仮想通貨取引やマイニングに関する法案
ロシア財務省は先日、暗号資産(仮想通貨)についての法案をロシア政府に提出したと発表した。
デジタル通貨の取引や発行の手続き、仮想通貨市場参加者の活動の定義など、仮想通貨市場に関する、包括的な規制の構築を規定する内容になっているという。また、仮想通貨マイニングに関する規定も明確化する。
現地メディアKommersantは、この草案を入手し、内容を説明した。
草案は、デジタル通貨は「ロシア連邦において、通貨以外の決済手段、および投資手段」として受け入れられるとしている。なお、現在はロシアで仮想通貨取引は合法だが商品やサービスの決済に用いることは禁止されている。
仮想通貨取引所に関する提案
また草案は、資本金約4,600万円(3,000万ルーブル)以上の取引所運営会社や、資本金約1.5億円(1億ルーブル)以上のデジタル取引プラットフォーム運営会社が、仮想通貨の流通に携わることができると規定。
どちらの事業体にも、運営上厳格な要件を提案している。要件としては、以下のような項目が挙げられた。
- 年次報告書の作成
- 経営組織に関する要件
- 内部統制・監査要件
具体的には、仮想通貨事業者はマネロン・テロ資金調達防止規制(AML/CFT)の対象として登録し、政府関係組織により監督されるようにする。また、仮想通貨保有者の名簿を管理し、取引情報を日々記録することも必要だという。

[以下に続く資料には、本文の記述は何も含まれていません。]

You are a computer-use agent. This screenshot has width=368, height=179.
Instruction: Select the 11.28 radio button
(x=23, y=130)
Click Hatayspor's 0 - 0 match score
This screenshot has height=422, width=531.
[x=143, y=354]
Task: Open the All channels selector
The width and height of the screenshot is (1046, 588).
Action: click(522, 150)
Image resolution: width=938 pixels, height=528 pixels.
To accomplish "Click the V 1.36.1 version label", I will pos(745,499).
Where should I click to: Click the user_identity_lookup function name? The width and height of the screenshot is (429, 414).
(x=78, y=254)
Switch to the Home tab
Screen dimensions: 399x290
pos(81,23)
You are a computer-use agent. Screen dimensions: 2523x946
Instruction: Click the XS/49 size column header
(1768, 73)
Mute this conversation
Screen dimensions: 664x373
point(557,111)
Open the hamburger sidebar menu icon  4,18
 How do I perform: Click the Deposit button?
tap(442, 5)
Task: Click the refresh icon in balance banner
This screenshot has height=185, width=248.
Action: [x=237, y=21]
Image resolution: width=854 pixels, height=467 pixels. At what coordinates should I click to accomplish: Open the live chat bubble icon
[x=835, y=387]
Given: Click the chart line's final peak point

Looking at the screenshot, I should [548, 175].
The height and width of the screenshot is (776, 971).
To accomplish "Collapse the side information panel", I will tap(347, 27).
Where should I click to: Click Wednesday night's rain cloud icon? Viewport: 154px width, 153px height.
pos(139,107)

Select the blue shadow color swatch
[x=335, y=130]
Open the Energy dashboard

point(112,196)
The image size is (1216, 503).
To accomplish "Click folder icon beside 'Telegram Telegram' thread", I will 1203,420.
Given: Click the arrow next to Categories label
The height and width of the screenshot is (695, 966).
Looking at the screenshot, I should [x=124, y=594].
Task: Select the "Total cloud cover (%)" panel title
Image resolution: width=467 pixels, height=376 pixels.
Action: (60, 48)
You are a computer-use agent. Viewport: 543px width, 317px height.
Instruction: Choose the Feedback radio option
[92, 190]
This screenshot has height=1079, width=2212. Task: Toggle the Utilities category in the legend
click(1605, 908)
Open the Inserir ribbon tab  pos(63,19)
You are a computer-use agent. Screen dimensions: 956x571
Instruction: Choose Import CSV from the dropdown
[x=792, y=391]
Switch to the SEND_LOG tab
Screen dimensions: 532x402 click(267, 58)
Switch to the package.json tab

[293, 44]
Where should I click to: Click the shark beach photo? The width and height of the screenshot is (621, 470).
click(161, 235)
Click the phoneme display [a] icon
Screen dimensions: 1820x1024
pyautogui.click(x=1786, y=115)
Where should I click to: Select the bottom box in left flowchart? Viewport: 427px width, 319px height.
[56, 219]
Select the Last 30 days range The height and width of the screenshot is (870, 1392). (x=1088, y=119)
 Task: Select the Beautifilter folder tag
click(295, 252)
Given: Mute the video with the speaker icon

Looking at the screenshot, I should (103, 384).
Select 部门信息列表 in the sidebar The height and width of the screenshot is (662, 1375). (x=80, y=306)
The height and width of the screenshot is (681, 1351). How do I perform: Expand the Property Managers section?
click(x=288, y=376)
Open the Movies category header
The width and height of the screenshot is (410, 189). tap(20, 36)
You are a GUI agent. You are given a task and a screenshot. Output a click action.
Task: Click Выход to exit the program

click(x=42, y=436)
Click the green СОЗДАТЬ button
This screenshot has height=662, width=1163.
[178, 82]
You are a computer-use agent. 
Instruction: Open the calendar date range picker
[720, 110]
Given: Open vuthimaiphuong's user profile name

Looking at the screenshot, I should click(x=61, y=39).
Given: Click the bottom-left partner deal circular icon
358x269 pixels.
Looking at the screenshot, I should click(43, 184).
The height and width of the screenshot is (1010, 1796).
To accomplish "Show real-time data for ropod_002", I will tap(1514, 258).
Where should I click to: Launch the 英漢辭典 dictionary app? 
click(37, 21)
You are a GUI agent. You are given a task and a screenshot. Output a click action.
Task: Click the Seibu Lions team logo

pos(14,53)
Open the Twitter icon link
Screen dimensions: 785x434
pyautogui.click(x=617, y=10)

こうした要件については、「最大手の金融機関しか実現できない」と懸念する声も上がっているところだ。
この他、仮想通貨取引事業者は、ユーザーの本人確認を行い、疑わしい取引があれば当局に報告するという内容も盛り込んでいる。
仮想通貨マイニングに関する提案
草案は、仮想通貨マイニングについても規定している。データセンターは、ロシアの法人が所有している場合のみ、仮想通貨マイニングを行うことができるという。税制については、別途定める予定とした。
マイニングとは
ビットコイン(BTC)など、コンセンサスアルゴリズムにプルーフ・オブ・ワーク(PoW)を導入する仮想通貨の取引を検証・承認すること。ロシアは、中国が仮想通貨の取引やマイニングを禁止した後、米国、カザフスタンに次いで世界3位のマイニング大国となった。
▶️仮想通貨用語集
ロシアのミハイル・ミシュスチン首相は3月に、ロシアの金融システムに「デジタル通貨の流通メカニズムを取り入れることが必要」だと発言していた。
この際、「マイニングの規制、仮想通貨の流通、デジタル金融資産全般、オンライン商取引の発展」などの課題も検討する価値があるとしている。財務省の法案提出は、こうした姿勢とも同調するものとなった格好だ。
ロシア政府内では、仮想通貨に関する意見が統一されていない状況が続いてきた。ロシアの中央銀行は、仮想通貨が金融システムにもたらすリスクを懸念し、ロシア国内での仮想通貨の使用やマイニングを禁止することを提案してきた。